Chawanmushi was next...this was again very well done, the egg creamy, soft, lightly steamed.

And embedded within the egg, I found chunks of chicken, ginko nuts, fish cake, and a whole fresh scallop. Wonderful!

Next up, shashimi:

Two slices of fish, I forget the name, but I was told it looked somewhat like an eel, bur flat, was sliced thinly displaying the silvery skin side...very beautiful. Japanese cuisine is about engaging all the senses - sight, smell, taste. The dish looked like a work of art. The taste of the fish was rich, creamy meat, and had a fishy, oily taste. The prawn shashimi was super fresh...light yet rich, fresh, sweet.

The tamago drew great appreciation from the table.

Lightly cooked, but only so, slight runny, but not quite...the tamago is layer after layer of such delicately cooked egg. Very lightly seasoned. Again very delicious.

Tempura, home style:

Asparagus - fresh and in season, was lightly battered and deep fried, tempura style. Another huge prawn, fresh was also fried tempura style, but in a kind of home style, where the crispy batter was whipped into some swirls around the prawn. The prawn was tasty, as usual, and the batter very light and crispy.

Finally the home made soba. Known as Genbanosho shown below:

The soba is made from black buckwheat grown in Yatsugatake Mountains in Shinshu, hand milled in the premises with a stone mill, and hand formed and cut. As can be seen, the soba appears uneven, unlike factory made soba. The owners explained that they only use pure buckwheat, and do not mix the grain with regular wheat which is typically used in factory made soba. The result is pure 100% buckwheat soba.

Shimizu has many types of Sobas; Sarashina Soba (First Flour) providing you with sweetness and great taste: Hiki-gurumi (Second Flour) providing you with great taste: Inaka (Third Flour) providing you with traditional

The texture is interesting...very springy, spongy. Very tasty. Served cold, it was dipped in a special sauce of soyu and other ingredients, with a small bit of wasabi, and slurpped with a great noise. Very enjoyable, and special.

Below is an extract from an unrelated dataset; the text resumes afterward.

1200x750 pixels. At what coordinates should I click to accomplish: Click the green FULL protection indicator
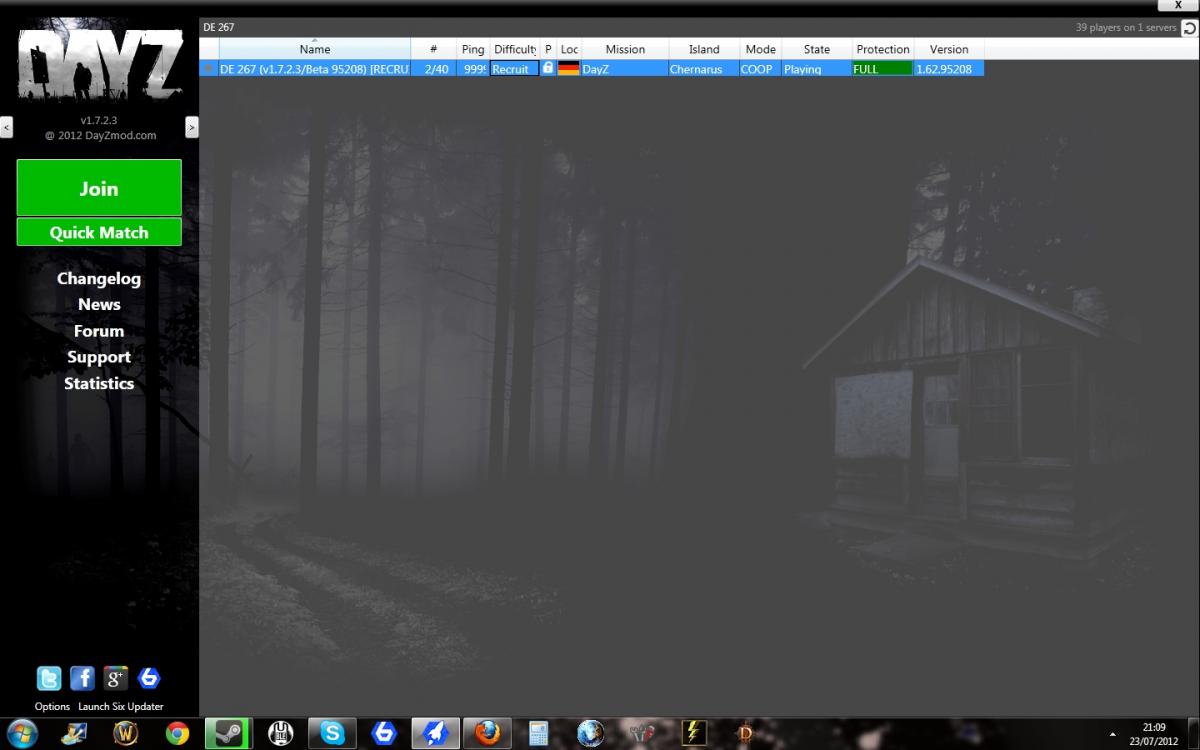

We then tasted the three great sobas of the prefecture: a serving of Sarashina; Hikigurumi; Inaka. (L to R)

From left, Sarashina, First Flour. Sarashina is white Soba kneaded with Sarashina buckwheat made in Kurohime plateau. Please enjoy the sweetness and flavor. Sarashina buckwheat is also called as “Ozen.” Approximately 10 % of buckwheat flour is available from the center of the Soba seed. It does not have much flavor; therefore, it is kneaded with wine. The pure white texture is a result of having discarded the black outer part of the seed.

In the middle, Hikigurumi, Second Flour. Hikigurumi is kneaded with two types of buckwheat flours that are made in Kurohime plateau and the foot of the Yatsugatake Mountains. Second flour is used.

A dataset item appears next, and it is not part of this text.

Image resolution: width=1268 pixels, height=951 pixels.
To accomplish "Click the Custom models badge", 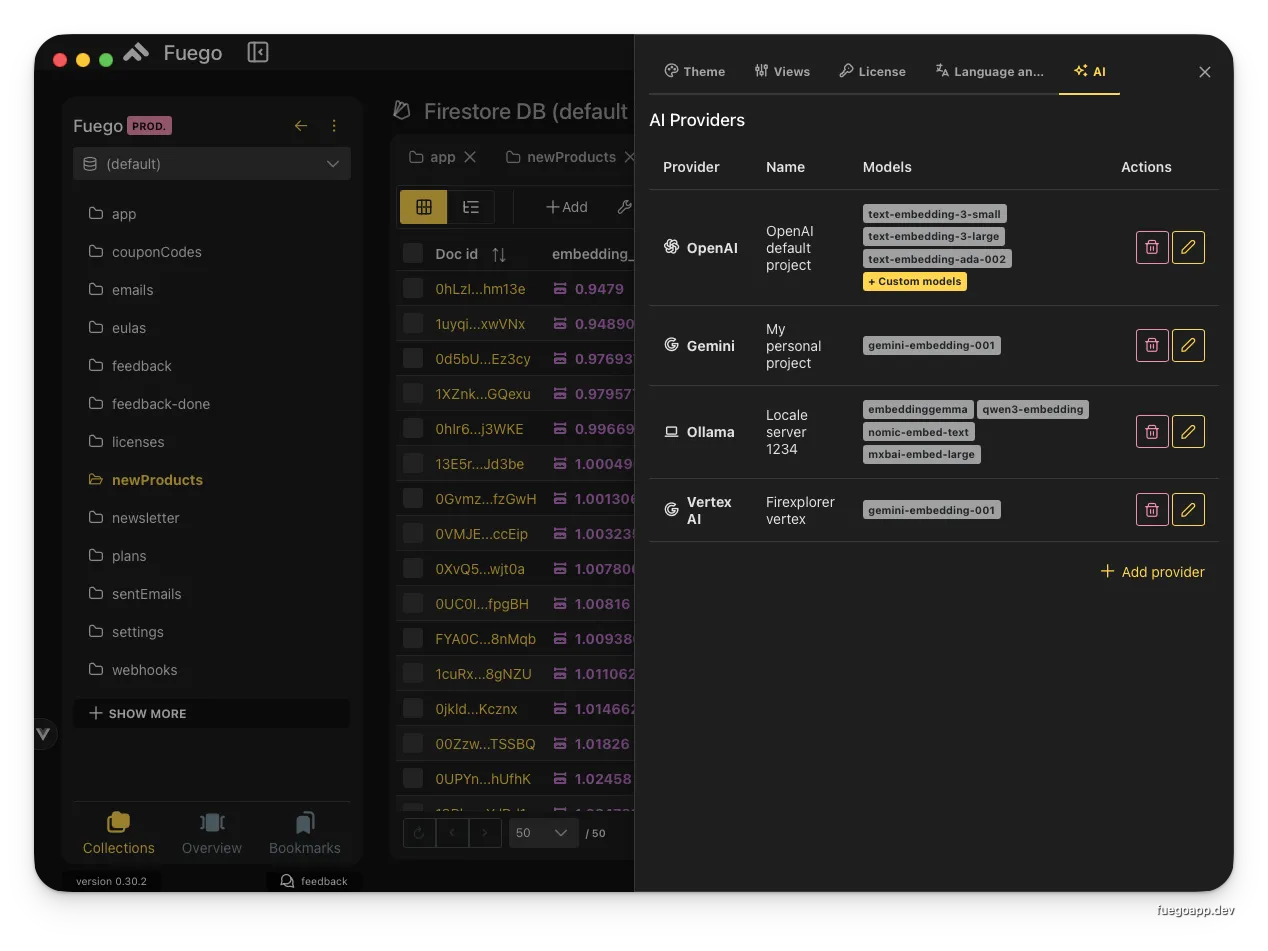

And right, Inaka, Third Flour. Inaka is kneaded with two types of buckwheat flours that are made in Kurohime plateau and the foot of the Yatsugatake Mountains. Third flour is used. Inaka has original taste, sweeter and more flavorless.

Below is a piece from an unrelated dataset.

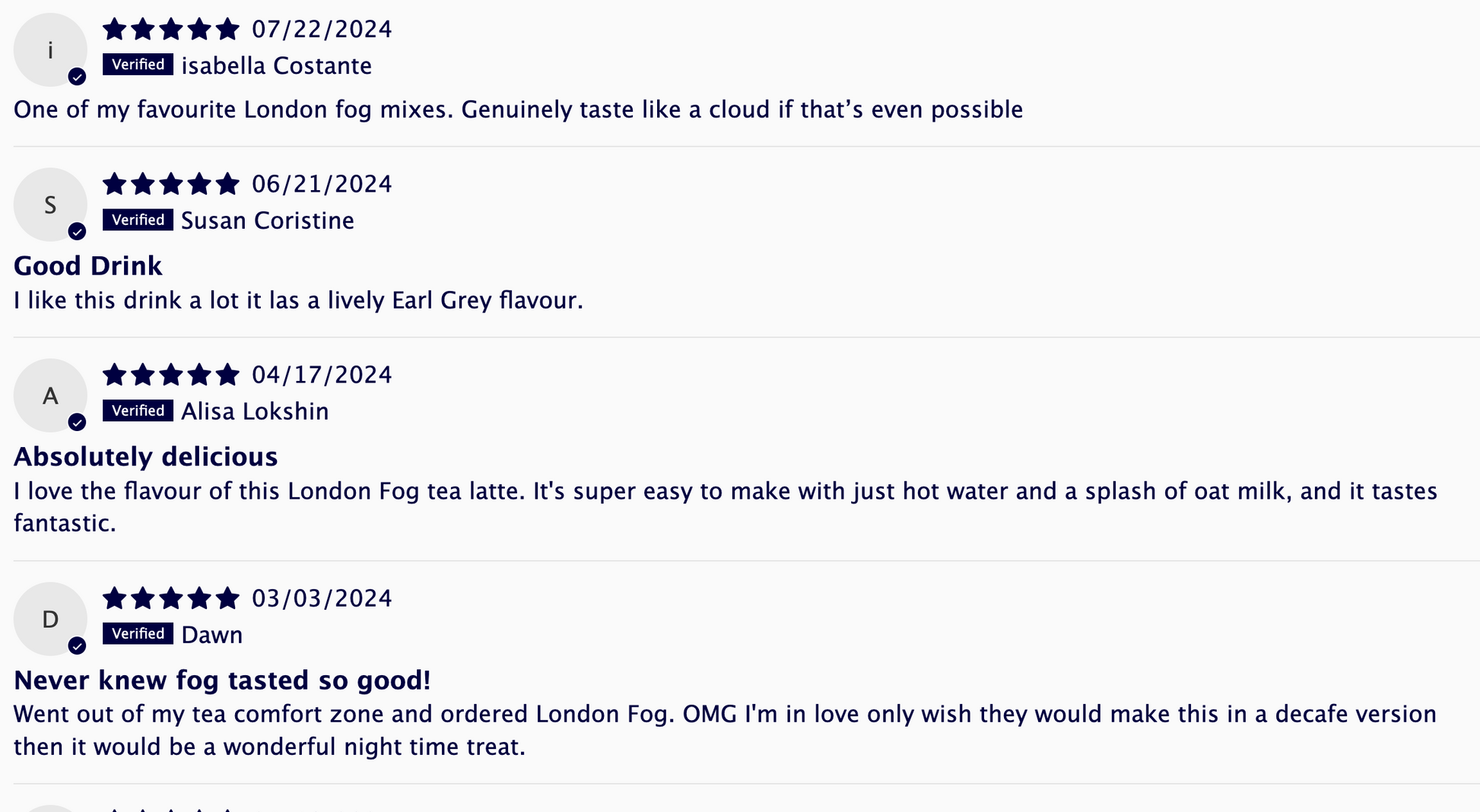Viewport: 1480px width, 812px height.
Task: Click verified checkmark on Dawn's avatar
Action: (x=77, y=645)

Very interesting soba experience. And wonderful food.

76-1 Souga Ooaza Shiojiri, Nagano 399-6461, Japan

Tel/Fax 0263-51-1348

Mail Address sobaya-shimizu@wine.plala.or.jp

Business Hours
11:00 AM - 2:00 PM
5:00 PM - 8:00 PM (Only the guest of the reservation) Closed on Tuesday

Photonotes: Shot with Panasonic Lumix DMC LX-3, limited to ISO200.